* [Given text]
Begin

Categories
Daily inspiration

Hanna Green

Hanna Green’s life was one that began and ended in perfect symmetry. Sixteen years in completion… and although it was a life brief in years, it was vast in love; immense in learning, in meaning, and in light.

How do you begin to honour such a rare, radiant soul on this, the seventeenth anniversary of her birth and the first of her death?

Perhaps, like many things too big for words, we can look to nature. Mother Earth speaks not with explanations but with metaphors. With her constant reminders. With her cycles and rhythms. Among Hanna’s great loves were watching night skies filled with stars, growing sunflowers, and loving delicate, endangered turtles. So, I’ll turn to them for their help…

One of the most powerful illustrations of both beginnings and endings is a supernova; that’s the word that describes the final, most brilliant act of a dying star. Stars are born when hydrogen atoms fuse in the cold of space, lighting up the darkness for billions of years. But when that process ends, when the star can no longer hold itself together, it explodes in a radiant burst of energy. In death, it outshines entire galaxies. And as it does so, it sends its building blocks of other beings and entities across the universe. These become planets. Oceans. Trees. People. They become you and me. So when a life ends – even when it’s far, far too soon for us to contemplate with any understanding – it does not vanish. The light continues. The elements remain, reshaped. Their love lives on in new forms, just like the stardust we’re made of.

There’s so much beyond our current comprehension about someone being born and dying on the same date. And yet, when you think about it, this cycle is everywhere…in the perfect symmetries of Gaia. The sun returns to the same place in the sky, tracing a perfect circle…a full revolution. Although this symmetry can feel both piercing and profound, there’s a completeness to it, even in the midst of tragedy.

And in that painful symmetry, nature speaks again. A sunflower, for example, turns its face toward the sun each day, tracking its light across the sky. Sunflowers symbolise adoration, loyalty, and the persistence of hope, even in the darkest of times. They remind us that grief is not an end to love, but another form of it. Even when our hearts are broken open, they too still turn instinctively toward the light. I see all of Hanna’s family doing that now. Perhaps that’s why sunflowers are so comforting in grief. Their golden faces look like miniature suns, radiant and resolute, even as summer fades. They bloom, they bow, they return again.

End

* [Objective] Reproduce the tribute to Hanna Green word for word, from "Hanna Green’s life" to "of her death?". The material after this point is not needed.

* [Data provided]
Begin

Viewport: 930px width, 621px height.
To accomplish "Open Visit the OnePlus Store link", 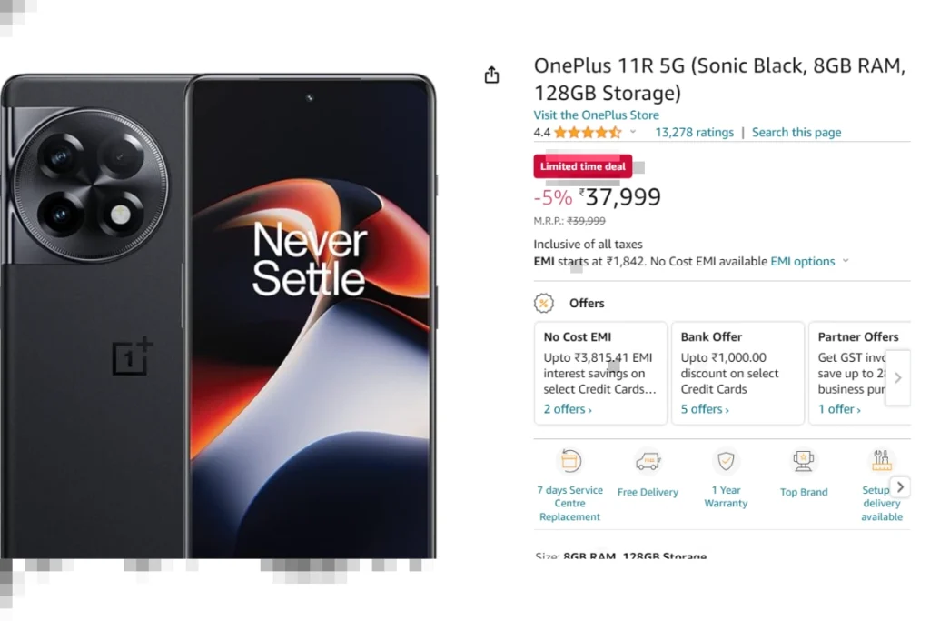I will 596,115.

End

* [Answer in full]
Hanna Green’s life was one that began and ended in perfect symmetry. Sixteen years in completion… and although it was a life brief in years, it was vast in love; immense in learning, in meaning, and in light.

How do you begin to honour such a rare, radiant soul on this, the seventeenth anniversary of her birth and the first of her death?